:: Task description ::
Scan the entries for the word "chevron" and return every line that has it.
[[ Data shown, beginning ]]
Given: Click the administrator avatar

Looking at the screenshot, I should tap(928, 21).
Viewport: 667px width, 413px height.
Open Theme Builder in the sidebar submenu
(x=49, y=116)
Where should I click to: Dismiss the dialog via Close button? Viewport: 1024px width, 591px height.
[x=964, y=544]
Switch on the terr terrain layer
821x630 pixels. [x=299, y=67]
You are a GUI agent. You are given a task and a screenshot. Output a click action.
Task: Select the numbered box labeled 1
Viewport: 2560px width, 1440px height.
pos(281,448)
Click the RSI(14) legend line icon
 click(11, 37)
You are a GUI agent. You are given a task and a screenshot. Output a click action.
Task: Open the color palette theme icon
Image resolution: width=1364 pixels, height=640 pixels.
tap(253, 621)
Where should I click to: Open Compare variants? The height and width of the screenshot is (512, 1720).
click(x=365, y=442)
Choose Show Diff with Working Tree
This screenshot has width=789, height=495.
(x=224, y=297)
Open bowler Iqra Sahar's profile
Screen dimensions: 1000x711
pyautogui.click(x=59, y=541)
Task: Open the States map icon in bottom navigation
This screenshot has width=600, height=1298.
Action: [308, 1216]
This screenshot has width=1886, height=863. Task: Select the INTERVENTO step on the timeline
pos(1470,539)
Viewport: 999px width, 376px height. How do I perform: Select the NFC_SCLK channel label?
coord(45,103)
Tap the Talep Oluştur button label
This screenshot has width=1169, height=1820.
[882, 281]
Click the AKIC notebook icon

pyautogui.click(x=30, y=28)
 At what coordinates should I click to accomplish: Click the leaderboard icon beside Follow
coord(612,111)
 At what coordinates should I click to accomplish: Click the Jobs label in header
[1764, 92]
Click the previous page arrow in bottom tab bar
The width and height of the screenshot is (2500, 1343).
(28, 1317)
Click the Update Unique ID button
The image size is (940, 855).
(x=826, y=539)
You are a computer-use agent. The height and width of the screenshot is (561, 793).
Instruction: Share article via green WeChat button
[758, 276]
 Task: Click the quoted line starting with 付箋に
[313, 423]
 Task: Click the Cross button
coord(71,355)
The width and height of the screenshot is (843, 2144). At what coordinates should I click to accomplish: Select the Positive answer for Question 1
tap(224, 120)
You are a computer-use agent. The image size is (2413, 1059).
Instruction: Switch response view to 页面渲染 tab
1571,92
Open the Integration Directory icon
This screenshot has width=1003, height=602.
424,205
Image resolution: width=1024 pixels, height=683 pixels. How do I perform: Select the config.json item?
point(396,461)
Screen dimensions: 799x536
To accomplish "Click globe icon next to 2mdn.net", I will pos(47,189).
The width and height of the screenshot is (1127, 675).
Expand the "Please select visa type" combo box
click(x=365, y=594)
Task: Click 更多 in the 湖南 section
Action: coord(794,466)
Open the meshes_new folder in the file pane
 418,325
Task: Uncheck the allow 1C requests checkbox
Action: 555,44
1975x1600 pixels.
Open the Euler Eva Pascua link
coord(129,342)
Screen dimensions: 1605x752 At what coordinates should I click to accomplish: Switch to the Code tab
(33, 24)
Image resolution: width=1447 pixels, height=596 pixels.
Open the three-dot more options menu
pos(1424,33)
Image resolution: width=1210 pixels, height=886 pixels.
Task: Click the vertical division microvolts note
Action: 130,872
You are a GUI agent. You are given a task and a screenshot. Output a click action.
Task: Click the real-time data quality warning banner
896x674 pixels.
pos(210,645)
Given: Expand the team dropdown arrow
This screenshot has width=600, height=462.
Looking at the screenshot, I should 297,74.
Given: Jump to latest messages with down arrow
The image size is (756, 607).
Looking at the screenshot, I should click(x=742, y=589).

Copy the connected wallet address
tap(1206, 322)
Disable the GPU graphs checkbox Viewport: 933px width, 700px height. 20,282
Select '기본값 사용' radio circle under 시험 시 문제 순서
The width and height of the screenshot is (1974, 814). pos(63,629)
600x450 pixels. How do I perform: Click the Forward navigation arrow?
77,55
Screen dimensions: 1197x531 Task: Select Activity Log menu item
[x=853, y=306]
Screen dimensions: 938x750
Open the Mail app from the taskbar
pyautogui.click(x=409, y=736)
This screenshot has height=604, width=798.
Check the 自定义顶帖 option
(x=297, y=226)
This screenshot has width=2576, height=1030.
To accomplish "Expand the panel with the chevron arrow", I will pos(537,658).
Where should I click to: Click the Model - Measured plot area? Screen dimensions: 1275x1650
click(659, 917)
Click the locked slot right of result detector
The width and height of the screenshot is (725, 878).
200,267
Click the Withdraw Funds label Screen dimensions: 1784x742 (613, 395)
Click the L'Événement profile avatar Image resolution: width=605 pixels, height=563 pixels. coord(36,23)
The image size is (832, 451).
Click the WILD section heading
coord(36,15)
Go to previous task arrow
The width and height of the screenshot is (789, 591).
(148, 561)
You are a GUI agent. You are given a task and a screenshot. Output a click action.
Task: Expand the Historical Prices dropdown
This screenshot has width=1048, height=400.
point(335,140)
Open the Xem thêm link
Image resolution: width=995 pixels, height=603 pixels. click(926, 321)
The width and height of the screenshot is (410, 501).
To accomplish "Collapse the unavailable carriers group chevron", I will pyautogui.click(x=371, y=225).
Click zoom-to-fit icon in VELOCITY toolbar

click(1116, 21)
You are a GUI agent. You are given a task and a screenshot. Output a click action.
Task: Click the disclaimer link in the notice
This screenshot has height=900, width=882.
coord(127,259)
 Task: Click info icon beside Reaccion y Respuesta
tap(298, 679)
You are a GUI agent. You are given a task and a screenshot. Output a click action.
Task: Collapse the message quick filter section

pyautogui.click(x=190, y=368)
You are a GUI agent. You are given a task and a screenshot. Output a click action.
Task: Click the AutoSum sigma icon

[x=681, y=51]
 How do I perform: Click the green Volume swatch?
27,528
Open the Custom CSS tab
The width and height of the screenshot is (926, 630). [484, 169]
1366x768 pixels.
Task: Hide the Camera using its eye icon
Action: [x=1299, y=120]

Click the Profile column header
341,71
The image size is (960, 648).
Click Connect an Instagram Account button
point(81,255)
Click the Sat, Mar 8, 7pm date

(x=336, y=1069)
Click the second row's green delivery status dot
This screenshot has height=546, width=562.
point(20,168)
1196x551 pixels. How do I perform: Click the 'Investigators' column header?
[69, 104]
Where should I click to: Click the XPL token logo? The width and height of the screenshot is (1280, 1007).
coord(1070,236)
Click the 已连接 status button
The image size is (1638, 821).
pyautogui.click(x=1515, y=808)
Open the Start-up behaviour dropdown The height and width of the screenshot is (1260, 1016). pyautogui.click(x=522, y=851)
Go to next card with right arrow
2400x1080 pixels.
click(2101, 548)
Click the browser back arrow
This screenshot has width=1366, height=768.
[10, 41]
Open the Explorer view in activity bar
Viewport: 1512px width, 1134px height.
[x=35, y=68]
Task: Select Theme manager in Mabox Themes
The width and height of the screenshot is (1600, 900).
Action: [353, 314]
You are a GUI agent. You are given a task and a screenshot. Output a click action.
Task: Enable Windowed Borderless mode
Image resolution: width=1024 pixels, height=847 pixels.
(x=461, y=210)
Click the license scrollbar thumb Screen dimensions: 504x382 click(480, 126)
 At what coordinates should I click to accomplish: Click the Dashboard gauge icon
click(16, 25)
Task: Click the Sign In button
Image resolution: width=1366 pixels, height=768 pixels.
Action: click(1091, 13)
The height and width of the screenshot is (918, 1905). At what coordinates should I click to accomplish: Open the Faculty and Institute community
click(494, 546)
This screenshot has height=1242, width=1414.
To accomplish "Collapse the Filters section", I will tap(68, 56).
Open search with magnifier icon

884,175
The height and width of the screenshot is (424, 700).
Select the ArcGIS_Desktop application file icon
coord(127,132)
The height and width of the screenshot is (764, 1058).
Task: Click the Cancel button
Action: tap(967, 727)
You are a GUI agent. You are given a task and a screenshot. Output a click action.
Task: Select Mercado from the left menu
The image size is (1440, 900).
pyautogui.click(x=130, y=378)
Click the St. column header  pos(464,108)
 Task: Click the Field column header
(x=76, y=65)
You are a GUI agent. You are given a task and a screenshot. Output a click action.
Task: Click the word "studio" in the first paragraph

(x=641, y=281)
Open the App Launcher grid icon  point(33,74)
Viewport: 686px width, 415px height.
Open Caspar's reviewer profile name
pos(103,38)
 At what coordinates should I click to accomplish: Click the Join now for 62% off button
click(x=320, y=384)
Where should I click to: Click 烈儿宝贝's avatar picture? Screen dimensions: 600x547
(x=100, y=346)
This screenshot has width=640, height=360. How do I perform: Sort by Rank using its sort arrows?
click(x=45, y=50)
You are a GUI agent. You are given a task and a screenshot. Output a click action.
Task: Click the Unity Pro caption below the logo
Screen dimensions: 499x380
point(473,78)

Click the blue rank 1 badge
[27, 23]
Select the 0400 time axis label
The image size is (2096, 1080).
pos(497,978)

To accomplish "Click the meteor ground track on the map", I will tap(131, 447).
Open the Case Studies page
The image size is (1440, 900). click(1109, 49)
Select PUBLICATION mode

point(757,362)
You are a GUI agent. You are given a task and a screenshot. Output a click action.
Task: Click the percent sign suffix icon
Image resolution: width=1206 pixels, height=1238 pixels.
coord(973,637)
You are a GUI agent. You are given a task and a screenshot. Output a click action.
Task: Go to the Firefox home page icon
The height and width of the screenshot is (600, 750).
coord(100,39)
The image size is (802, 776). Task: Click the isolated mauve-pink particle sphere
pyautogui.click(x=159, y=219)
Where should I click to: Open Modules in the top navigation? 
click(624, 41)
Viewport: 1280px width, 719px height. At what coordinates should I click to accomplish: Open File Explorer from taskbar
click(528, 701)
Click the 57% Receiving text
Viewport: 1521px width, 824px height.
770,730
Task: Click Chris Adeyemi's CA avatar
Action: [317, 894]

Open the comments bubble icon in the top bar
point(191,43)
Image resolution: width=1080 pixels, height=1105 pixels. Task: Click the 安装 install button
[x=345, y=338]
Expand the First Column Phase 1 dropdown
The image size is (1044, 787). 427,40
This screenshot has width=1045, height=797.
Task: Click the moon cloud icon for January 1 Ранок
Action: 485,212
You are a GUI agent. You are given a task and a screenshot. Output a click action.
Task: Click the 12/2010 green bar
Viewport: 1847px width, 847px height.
[[ Data shown, end ]]
:: Answer ::
To accomplish "Expand the panel with the chevron arrow", I will pos(537,658).
To accomplish "Collapse the unavailable carriers group chevron", I will pyautogui.click(x=371, y=225).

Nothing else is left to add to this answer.